Implementation:Obss Sahi Create Coco Dict
| Knowledge Sources | |
|---|---|
| Domains | Object_Detection, Data_Engineering, COCO_Format |
| Last Updated | 2026-02-08 12:00 GMT |
Overview
Concrete tool for assembling in-memory COCO image and annotation objects into a standard COCO-format dictionary provided by the SAHI library.
Description
create_coco_dict() takes a list of CocoImage objects (each containing CocoAnnotation objects) and a category list, and produces a standard COCO-format dictionary with images, annotations, and categories fields.
It handles:
- Auto image IDs: Sequential assignment starting from 1 (when image_id_setting="auto")
- Manual image IDs: Uses CocoImage.id directly (when image_id_setting="manual")
- Negative sample filtering: Skips images without annotations when ignore_negative_samples=True
- Annotation ID assignment: Sequential unique IDs across all annotations
The resulting dict is typically written to disk via save_json() which handles numpy type serialization via a custom NumpyEncoder.
Usage
Use this function as the final assembly step after any COCO dataset manipulation (slicing, merging, filtering).

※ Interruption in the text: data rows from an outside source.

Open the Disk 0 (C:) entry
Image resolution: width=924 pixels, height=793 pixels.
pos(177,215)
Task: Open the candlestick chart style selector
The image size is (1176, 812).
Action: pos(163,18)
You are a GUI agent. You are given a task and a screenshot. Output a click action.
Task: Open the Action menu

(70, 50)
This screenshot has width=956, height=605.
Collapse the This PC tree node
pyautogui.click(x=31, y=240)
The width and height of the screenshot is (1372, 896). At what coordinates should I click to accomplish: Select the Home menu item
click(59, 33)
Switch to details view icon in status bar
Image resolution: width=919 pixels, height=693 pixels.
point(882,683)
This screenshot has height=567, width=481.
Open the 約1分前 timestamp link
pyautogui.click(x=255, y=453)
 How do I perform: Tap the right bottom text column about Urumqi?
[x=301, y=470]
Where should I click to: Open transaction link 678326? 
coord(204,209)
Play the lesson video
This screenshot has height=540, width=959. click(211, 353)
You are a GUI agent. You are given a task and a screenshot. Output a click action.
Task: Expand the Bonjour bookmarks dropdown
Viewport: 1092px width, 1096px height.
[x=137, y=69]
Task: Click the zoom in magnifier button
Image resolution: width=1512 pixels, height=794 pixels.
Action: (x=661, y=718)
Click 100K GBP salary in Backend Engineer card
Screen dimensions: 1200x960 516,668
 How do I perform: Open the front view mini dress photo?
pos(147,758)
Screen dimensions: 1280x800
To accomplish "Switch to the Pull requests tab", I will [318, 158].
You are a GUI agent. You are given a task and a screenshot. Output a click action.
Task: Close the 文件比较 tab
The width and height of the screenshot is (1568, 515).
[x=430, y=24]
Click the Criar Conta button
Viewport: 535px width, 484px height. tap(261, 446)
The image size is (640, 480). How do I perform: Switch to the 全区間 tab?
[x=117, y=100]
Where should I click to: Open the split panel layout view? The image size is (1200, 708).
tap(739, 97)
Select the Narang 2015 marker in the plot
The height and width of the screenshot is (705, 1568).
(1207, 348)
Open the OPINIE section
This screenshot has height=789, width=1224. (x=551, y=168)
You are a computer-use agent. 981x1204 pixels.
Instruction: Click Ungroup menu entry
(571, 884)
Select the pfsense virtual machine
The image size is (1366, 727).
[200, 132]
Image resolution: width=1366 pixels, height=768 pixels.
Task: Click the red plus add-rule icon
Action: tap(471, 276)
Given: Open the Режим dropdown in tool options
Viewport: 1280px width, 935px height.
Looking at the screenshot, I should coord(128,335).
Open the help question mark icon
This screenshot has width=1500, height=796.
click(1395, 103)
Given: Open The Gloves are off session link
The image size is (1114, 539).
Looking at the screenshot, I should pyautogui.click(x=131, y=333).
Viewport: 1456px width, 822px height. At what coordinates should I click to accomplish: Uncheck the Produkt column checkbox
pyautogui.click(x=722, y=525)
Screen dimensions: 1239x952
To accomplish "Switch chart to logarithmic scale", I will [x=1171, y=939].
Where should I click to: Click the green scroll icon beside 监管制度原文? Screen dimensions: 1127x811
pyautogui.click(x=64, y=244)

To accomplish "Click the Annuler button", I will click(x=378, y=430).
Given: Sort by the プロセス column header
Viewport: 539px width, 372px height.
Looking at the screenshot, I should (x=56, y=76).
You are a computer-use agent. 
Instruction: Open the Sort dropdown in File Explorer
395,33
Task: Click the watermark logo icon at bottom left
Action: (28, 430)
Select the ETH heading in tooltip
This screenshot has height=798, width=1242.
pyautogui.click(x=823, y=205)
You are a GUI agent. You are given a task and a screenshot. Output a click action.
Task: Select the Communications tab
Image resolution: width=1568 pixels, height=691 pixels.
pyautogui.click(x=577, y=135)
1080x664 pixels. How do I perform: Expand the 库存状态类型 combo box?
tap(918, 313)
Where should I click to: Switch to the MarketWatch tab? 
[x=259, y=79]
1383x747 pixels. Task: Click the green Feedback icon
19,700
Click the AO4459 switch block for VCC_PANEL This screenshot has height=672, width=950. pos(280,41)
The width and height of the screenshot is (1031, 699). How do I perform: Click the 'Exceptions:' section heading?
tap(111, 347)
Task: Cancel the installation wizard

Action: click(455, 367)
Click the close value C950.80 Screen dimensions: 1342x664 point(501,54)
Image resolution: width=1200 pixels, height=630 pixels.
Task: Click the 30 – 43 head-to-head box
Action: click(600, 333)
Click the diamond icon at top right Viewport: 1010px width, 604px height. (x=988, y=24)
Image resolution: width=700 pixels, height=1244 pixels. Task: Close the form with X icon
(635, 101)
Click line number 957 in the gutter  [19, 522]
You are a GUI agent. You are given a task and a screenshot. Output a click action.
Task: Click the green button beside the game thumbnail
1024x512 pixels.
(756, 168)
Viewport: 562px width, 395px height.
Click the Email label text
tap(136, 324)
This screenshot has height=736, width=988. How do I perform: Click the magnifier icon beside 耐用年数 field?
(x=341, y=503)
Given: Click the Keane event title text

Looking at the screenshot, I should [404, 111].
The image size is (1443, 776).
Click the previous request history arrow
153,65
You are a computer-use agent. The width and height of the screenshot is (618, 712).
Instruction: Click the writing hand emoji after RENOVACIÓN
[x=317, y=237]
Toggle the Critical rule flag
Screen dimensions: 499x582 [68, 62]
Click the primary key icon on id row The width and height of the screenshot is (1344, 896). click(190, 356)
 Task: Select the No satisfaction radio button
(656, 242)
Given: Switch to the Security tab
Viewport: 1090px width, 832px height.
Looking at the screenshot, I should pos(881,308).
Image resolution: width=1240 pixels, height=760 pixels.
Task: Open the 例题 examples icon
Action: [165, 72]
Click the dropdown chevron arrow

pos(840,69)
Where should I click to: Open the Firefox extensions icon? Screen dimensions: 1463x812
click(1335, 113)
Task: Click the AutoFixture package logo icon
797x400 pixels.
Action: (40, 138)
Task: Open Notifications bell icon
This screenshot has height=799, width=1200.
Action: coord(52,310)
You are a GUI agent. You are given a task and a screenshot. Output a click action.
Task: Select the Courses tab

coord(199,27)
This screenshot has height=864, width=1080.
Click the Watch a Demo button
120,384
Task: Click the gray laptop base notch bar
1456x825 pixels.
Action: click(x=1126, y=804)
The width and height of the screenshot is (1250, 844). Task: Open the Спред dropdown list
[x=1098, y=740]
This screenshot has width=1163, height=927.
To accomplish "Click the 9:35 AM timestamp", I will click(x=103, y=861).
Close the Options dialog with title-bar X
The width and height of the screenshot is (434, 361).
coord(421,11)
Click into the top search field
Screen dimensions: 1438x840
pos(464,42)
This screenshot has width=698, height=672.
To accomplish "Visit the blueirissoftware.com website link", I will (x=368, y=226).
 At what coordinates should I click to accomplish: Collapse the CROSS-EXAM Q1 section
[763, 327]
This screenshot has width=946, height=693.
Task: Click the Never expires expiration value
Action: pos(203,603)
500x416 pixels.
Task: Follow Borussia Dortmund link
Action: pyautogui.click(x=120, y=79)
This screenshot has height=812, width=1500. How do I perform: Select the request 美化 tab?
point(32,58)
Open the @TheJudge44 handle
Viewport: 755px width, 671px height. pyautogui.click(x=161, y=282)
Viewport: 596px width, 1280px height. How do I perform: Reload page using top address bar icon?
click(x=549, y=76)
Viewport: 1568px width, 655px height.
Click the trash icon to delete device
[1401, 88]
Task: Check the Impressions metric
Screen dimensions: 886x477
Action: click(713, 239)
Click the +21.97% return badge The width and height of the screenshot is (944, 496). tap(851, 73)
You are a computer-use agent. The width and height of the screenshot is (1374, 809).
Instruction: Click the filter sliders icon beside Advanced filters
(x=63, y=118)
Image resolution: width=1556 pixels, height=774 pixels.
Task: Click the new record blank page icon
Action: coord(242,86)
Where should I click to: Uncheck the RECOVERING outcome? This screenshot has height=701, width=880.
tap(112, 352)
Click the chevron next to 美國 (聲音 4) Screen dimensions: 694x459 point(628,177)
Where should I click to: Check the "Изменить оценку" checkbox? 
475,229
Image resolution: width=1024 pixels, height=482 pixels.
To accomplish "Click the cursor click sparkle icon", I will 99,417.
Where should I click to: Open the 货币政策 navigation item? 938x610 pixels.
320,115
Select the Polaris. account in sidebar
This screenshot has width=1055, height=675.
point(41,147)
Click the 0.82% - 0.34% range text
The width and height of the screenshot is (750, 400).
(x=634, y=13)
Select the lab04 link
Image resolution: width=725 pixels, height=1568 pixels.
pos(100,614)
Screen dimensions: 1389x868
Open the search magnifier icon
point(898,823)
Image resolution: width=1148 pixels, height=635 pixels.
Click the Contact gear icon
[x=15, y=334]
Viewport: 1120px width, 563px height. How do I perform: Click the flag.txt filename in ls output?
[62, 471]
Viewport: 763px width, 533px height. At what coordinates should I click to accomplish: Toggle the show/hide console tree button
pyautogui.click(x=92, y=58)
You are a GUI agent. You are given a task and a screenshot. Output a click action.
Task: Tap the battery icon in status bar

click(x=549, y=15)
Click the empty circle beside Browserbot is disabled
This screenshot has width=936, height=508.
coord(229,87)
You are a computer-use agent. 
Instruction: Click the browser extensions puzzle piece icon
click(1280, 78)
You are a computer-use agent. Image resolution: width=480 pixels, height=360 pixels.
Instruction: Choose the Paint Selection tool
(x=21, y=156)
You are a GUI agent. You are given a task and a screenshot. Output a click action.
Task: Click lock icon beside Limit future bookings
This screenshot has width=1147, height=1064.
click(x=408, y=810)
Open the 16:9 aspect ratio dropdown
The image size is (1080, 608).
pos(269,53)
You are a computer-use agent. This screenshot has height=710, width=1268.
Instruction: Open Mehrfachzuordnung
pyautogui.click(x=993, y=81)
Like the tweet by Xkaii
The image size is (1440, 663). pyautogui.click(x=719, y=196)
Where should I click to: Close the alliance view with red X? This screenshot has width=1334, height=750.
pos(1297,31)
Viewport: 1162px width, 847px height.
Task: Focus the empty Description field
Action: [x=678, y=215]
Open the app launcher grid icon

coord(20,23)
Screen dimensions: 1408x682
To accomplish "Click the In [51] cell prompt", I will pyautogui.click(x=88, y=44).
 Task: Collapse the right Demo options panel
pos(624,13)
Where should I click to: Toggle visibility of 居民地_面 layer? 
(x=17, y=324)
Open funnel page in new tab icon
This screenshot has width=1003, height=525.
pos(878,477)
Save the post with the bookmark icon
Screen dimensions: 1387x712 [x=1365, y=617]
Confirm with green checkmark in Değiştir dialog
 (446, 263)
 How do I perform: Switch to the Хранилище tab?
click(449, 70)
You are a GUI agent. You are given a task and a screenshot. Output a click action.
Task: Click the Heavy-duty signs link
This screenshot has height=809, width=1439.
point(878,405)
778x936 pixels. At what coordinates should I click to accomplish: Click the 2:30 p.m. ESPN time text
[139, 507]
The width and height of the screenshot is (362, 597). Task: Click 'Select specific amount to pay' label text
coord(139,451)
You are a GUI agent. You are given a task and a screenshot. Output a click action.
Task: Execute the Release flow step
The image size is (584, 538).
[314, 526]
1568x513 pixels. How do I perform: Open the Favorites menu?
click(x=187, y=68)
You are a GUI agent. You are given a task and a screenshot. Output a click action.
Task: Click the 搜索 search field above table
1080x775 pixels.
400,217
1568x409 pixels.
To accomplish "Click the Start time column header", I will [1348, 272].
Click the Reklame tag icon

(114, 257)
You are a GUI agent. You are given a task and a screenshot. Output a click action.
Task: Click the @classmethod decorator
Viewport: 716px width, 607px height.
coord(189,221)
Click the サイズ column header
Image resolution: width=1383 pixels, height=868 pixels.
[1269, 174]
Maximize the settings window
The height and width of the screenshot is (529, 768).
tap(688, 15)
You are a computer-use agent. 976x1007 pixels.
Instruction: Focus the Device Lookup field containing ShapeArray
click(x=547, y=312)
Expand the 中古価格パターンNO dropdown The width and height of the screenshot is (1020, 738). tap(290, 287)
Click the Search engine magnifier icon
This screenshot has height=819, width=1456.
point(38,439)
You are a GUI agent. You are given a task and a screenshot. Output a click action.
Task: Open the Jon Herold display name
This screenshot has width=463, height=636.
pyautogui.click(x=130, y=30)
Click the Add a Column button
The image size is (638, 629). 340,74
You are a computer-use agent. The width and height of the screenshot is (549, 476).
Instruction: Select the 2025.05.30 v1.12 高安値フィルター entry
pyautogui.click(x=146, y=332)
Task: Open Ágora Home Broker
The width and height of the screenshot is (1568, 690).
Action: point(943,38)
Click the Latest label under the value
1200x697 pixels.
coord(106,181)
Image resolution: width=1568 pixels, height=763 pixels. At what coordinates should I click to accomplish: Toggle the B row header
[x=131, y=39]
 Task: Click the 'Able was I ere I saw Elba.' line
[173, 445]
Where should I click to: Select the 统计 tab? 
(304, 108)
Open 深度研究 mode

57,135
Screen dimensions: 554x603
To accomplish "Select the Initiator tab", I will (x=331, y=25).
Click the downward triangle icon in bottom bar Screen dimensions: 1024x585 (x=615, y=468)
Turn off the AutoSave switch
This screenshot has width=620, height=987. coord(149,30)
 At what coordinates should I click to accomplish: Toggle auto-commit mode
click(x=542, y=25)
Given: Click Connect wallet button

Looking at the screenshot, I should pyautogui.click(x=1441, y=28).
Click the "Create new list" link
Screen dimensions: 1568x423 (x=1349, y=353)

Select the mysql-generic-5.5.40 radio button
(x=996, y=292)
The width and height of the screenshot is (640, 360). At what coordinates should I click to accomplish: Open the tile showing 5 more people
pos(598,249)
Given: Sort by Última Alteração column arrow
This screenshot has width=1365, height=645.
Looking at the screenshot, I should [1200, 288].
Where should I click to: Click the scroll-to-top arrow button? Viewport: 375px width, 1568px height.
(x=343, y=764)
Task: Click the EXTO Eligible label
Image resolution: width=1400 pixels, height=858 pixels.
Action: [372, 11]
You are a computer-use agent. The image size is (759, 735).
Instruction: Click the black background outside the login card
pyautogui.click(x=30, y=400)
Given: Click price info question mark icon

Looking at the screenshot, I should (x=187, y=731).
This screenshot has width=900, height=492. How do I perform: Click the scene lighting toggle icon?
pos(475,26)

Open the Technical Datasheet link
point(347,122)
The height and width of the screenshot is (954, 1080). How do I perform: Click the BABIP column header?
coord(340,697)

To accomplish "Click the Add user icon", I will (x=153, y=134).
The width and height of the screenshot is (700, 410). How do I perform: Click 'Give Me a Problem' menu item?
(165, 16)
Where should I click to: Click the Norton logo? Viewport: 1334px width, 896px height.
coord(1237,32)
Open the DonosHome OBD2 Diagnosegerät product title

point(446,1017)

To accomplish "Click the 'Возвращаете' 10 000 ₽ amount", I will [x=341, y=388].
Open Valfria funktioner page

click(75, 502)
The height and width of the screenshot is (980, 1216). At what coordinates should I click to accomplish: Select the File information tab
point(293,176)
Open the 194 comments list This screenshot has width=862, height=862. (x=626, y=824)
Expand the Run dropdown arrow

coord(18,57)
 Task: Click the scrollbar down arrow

It is called internally by slice_coco() and can be used standalone for custom dataset construction.
Code Reference
Source Location
- Repository: sahi
- File: sahi/utils/coco.py
- Lines: L1920-1991
Signature
def create_coco_dict(
images: list, # List of CocoImage
categories: list[dict], # COCO category dicts
ignore_negative_samples: bool = False,
image_id_setting: str = "auto",
) -> dict:
"""Create COCO dict from CocoImage objects.
Args:
images: List of CocoImage with annotations
categories: COCO category list
ignore_negative_samples: Skip images without annotations
image_id_setting: "auto" (sequential) or "manual" (use CocoImage.id)
Returns:
COCO-format dict with "images", "annotations", "categories"
"""
Import
from sahi.utils.coco import create_coco_dict
I/O Contract
Inputs
| Name | Type | Required | Description |
|---|---|---|---|
| images | list[CocoImage] | Yes | List of CocoImage objects, each with .annotations list |
| categories | list[dict] | Yes | COCO category dicts from original dataset |
| ignore_negative_samples | bool | No | Skip images with no annotations (default False) |
| image_id_setting | str | No | "auto" for sequential IDs, "manual" for CocoImage.id (default "auto") |
Outputs
| Name | Type | Description |
|---|---|---|
| return | dict | COCO-format dict with "images" (list), "annotations" (list), "categories" (list) fields |
Usage Examples
Basic Export
from sahi.utils.coco import Coco, create_coco_dict
from sahi.utils.file import save_json
# Load and manipulate dataset
coco = Coco.from_coco_dict_or_path("train.json")
# Create COCO dict from modified images
coco_dict = create_coco_dict(
images=coco.images,
categories=coco.json_categories,
ignore_negative_samples=False,
)
# Save to disk
save_json(coco_dict, "modified_train.json")
print(f"Exported {len(coco_dict['images'])} images, {len(coco_dict['annotations'])} annotations")
Export After Slicing
from sahi.slicing import slice_image
from sahi.utils.coco import create_coco_dict
from sahi.utils.file import save_json
# Collect sliced images from multiple source images
all_sliced_images = []
for coco_image in coco.images:
result = slice_image(
image=f"images/{coco_image.file_name}",
coco_annotation_list=coco_image.annotations,
slice_height=512,
slice_width=512,
)
all_sliced_images.extend(result.coco_images)
# Assemble and export
coco_dict = create_coco_dict(
images=all_sliced_images,
categories=coco.json_categories,
ignore_negative_samples=True,
)
save_json(coco_dict, "sliced_train.json")